• AIM OF THE EXERCISE:
Find each line in the records below that contains the string "resolution", and copy those lines in full.

-------- SUPPLIED MATERIAL --------

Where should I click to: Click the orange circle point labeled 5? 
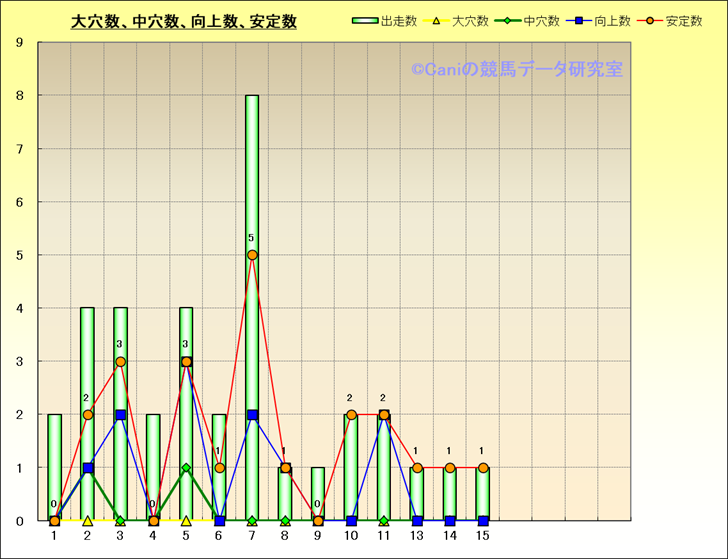coord(252,255)
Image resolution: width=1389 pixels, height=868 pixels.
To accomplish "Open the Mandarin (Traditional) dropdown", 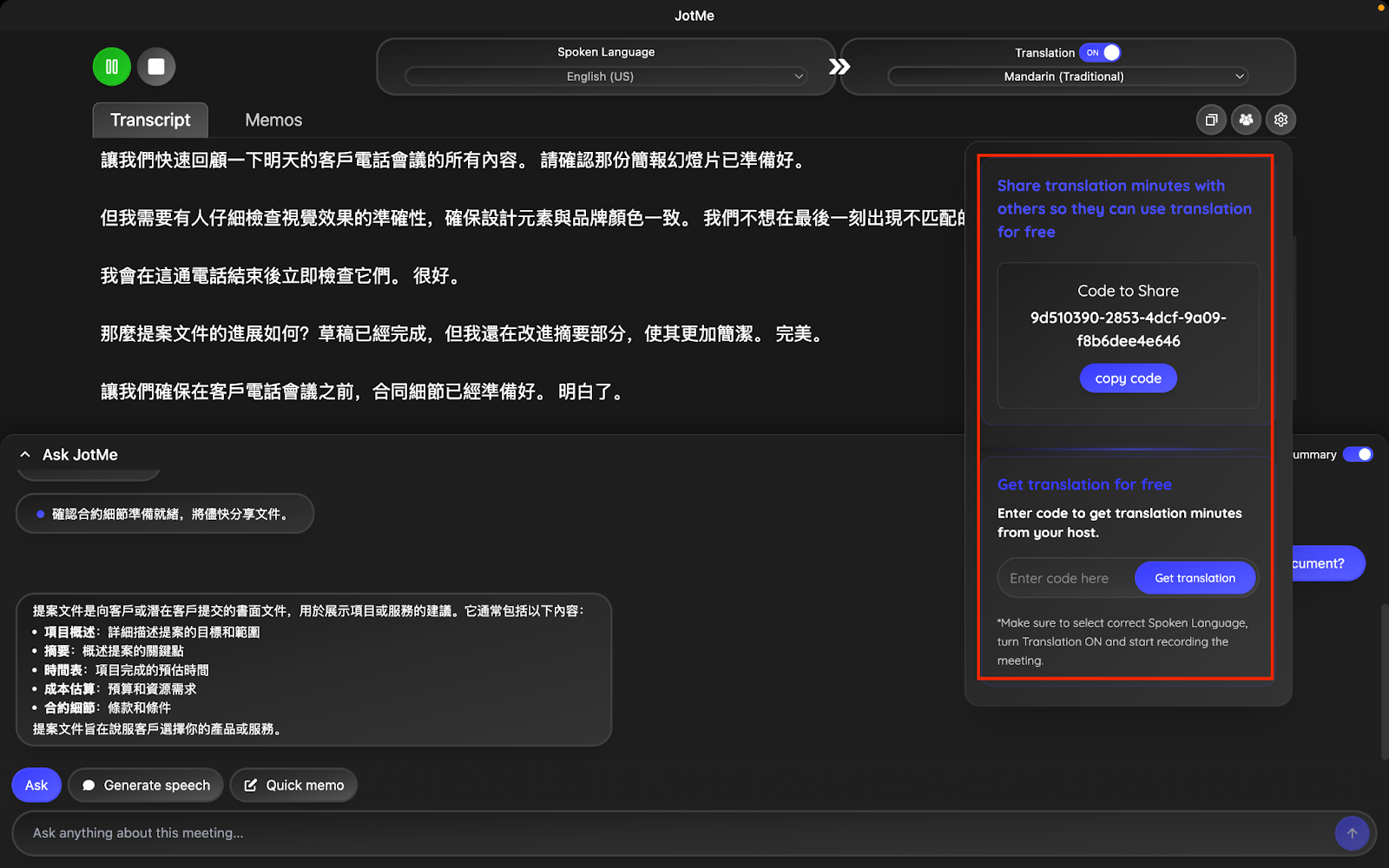I will (1065, 76).
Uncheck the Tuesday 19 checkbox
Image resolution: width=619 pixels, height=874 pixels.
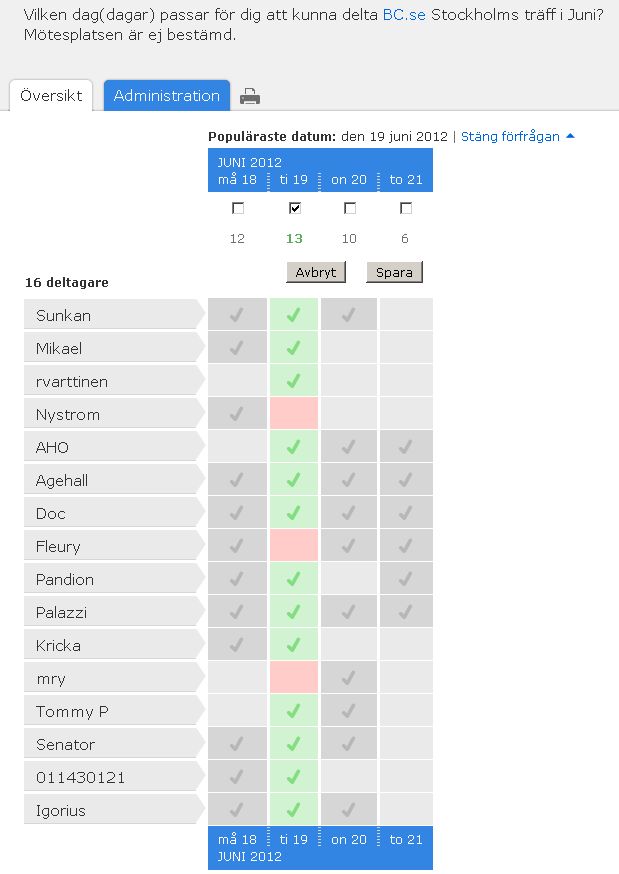coord(294,209)
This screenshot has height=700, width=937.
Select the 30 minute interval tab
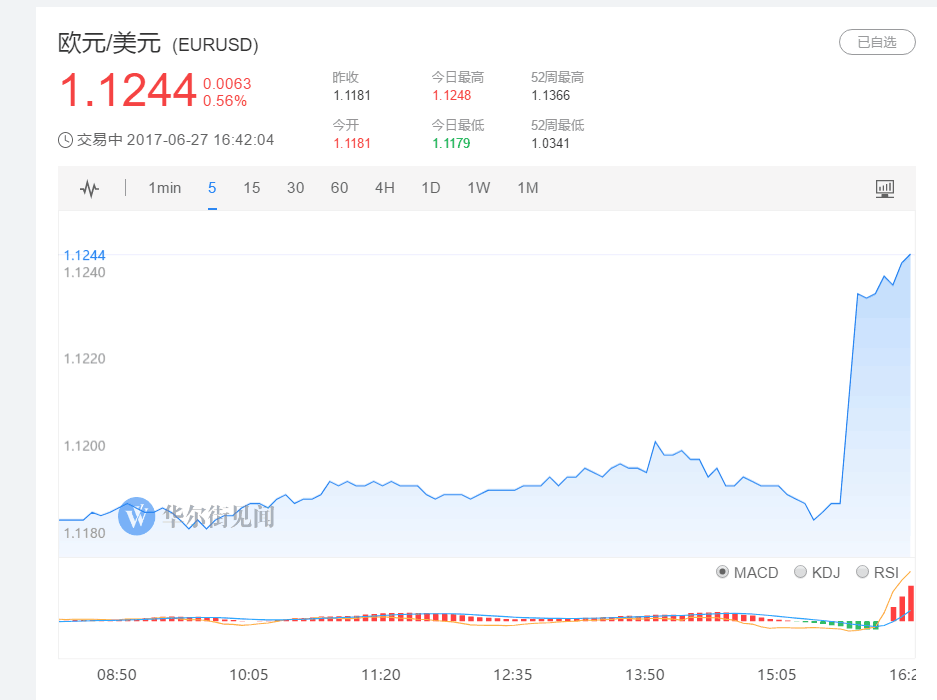point(295,188)
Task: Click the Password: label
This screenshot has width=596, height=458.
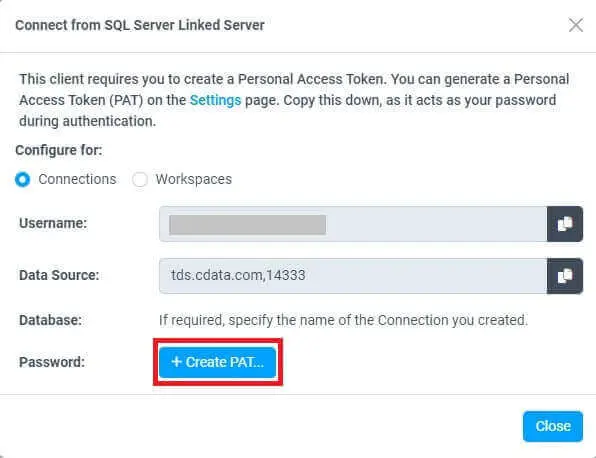Action: [52, 362]
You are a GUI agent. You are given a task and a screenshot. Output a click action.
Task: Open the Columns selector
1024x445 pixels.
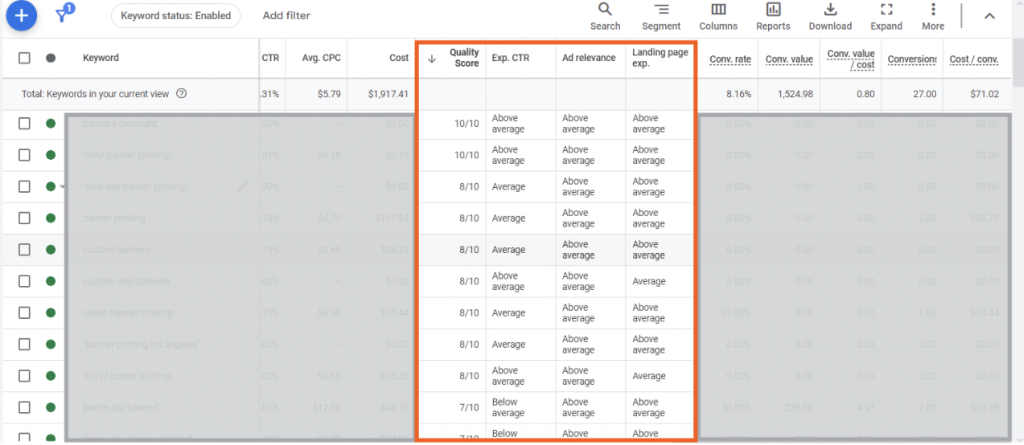tap(718, 15)
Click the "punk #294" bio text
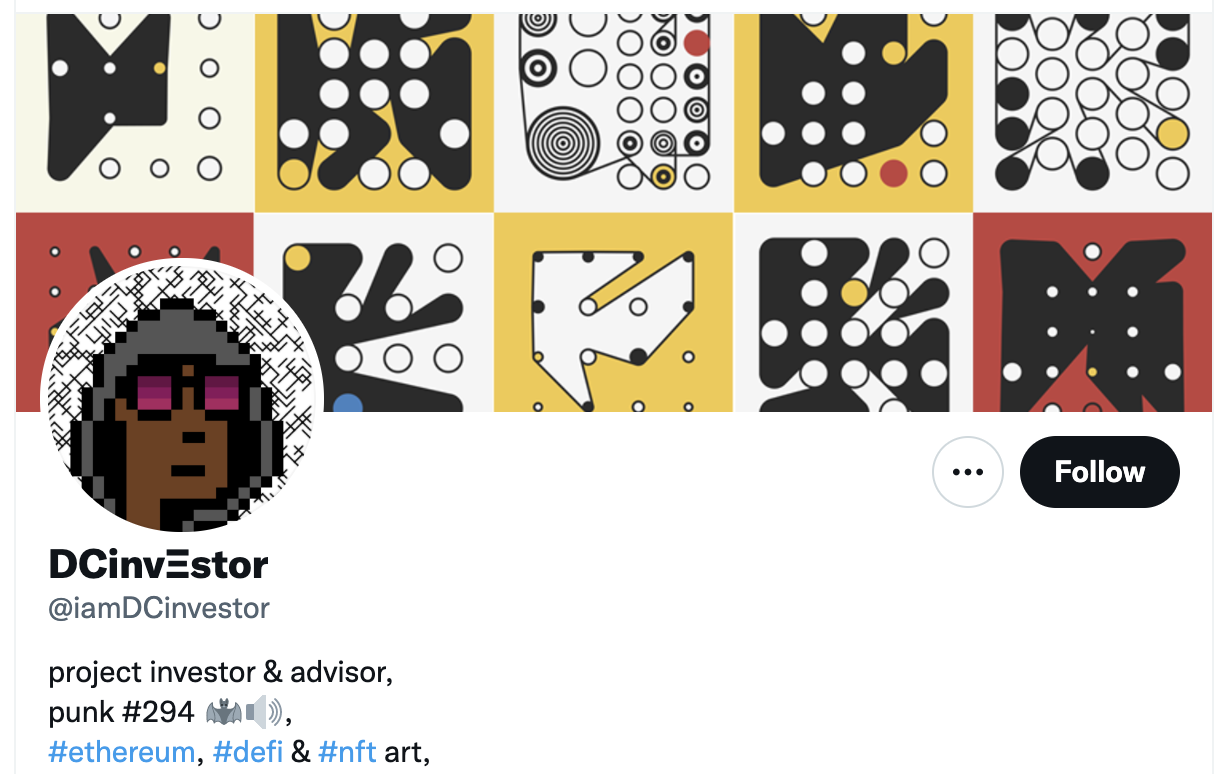The width and height of the screenshot is (1214, 774). coord(121,712)
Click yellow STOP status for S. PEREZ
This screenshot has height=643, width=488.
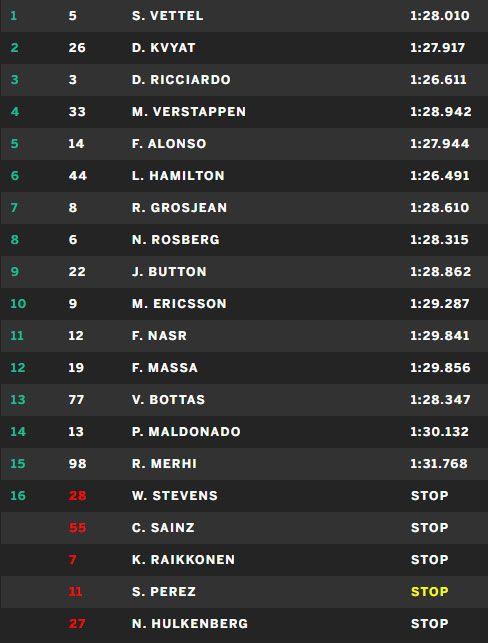[429, 592]
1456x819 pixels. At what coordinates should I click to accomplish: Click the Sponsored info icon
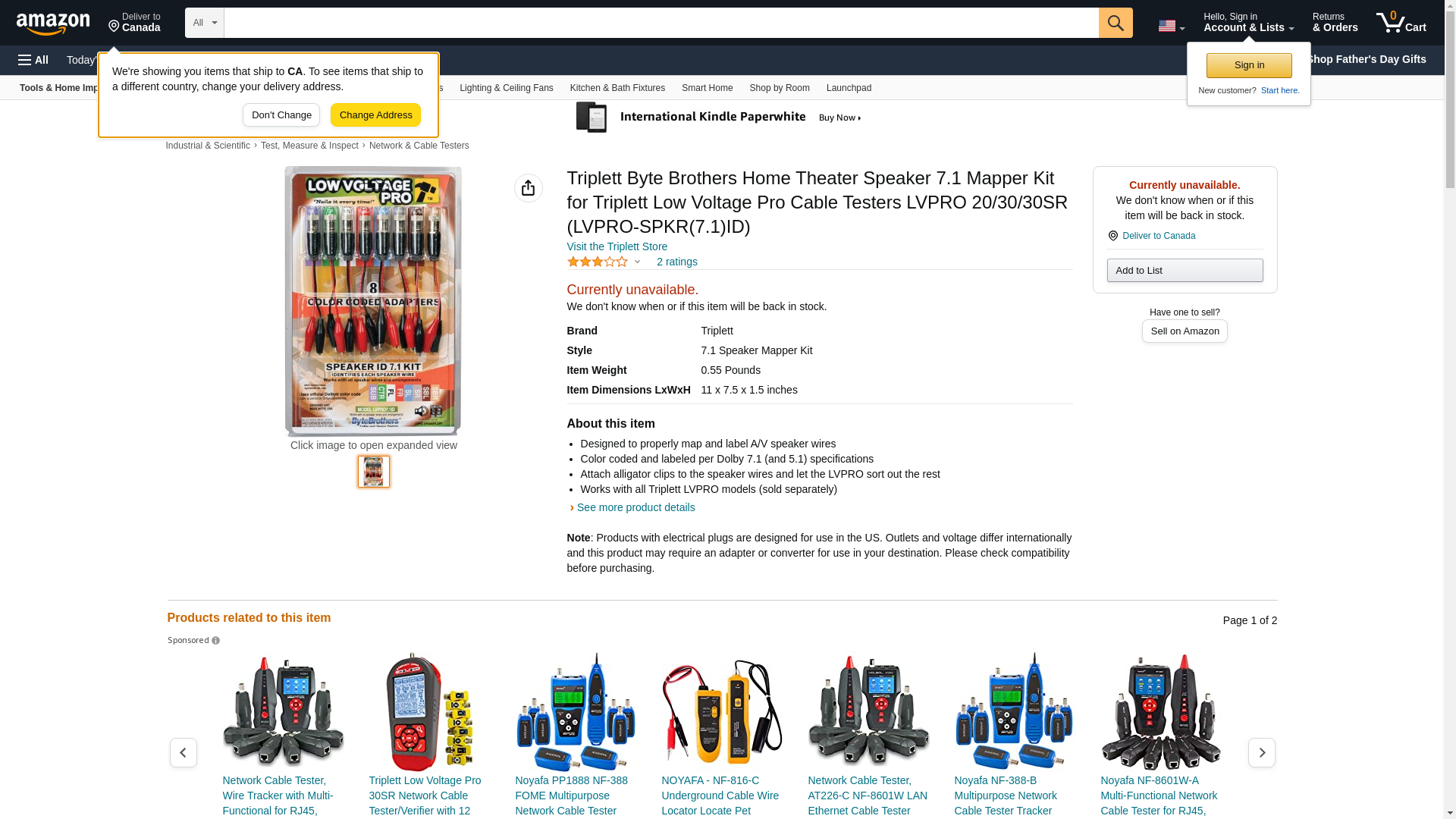tap(216, 641)
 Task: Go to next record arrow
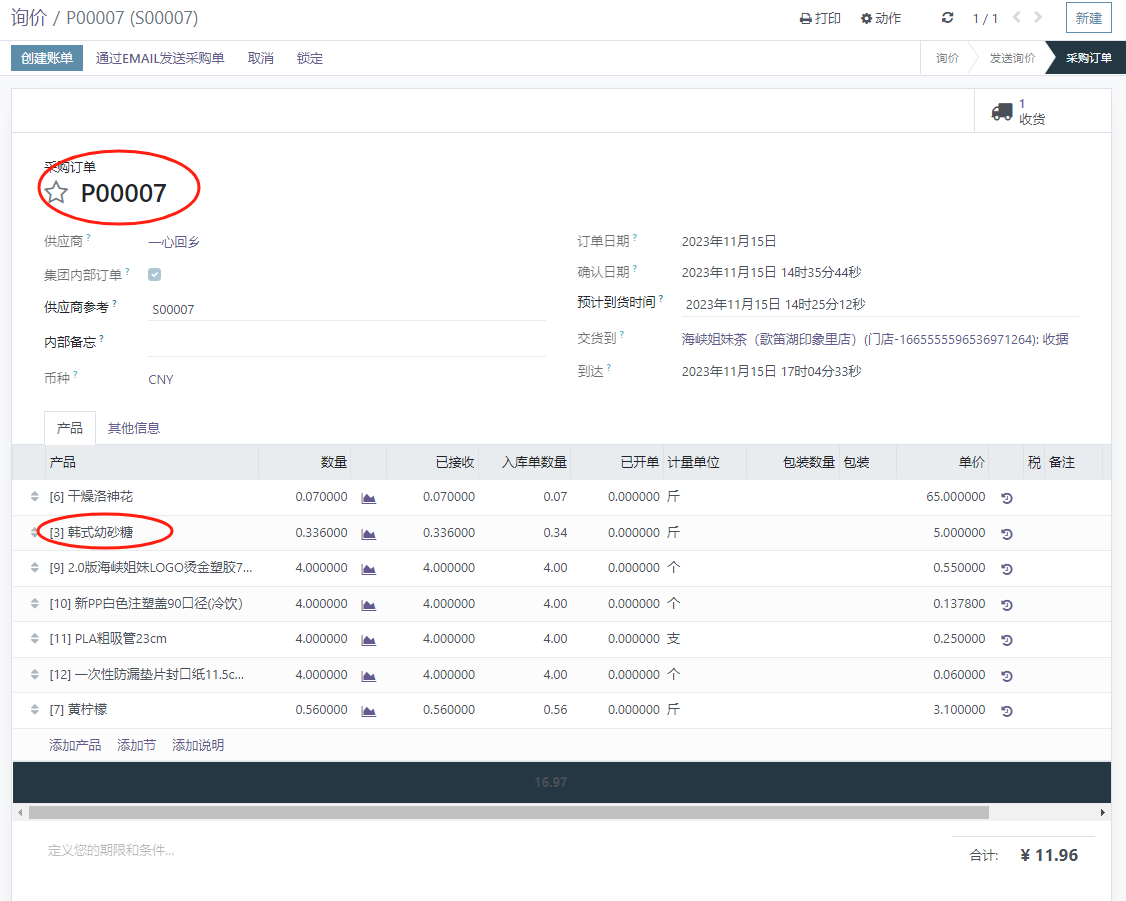coord(1038,18)
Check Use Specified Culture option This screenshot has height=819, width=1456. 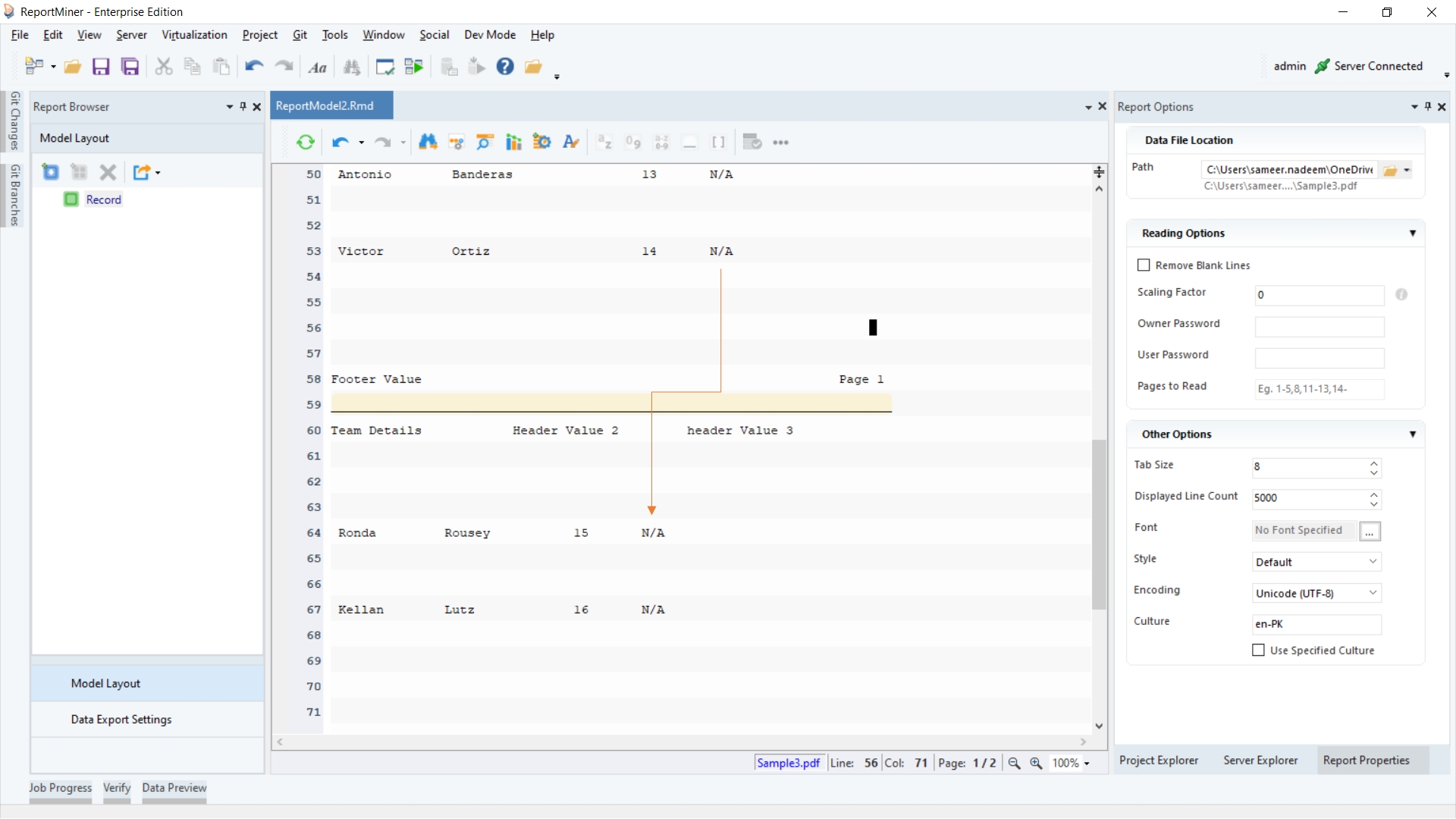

--------

• RESPONSE TO THE TASK:
Image resolution: width=1389 pixels, height=868 pixels.
Image resolution: width=619 pixels, height=874 pixels.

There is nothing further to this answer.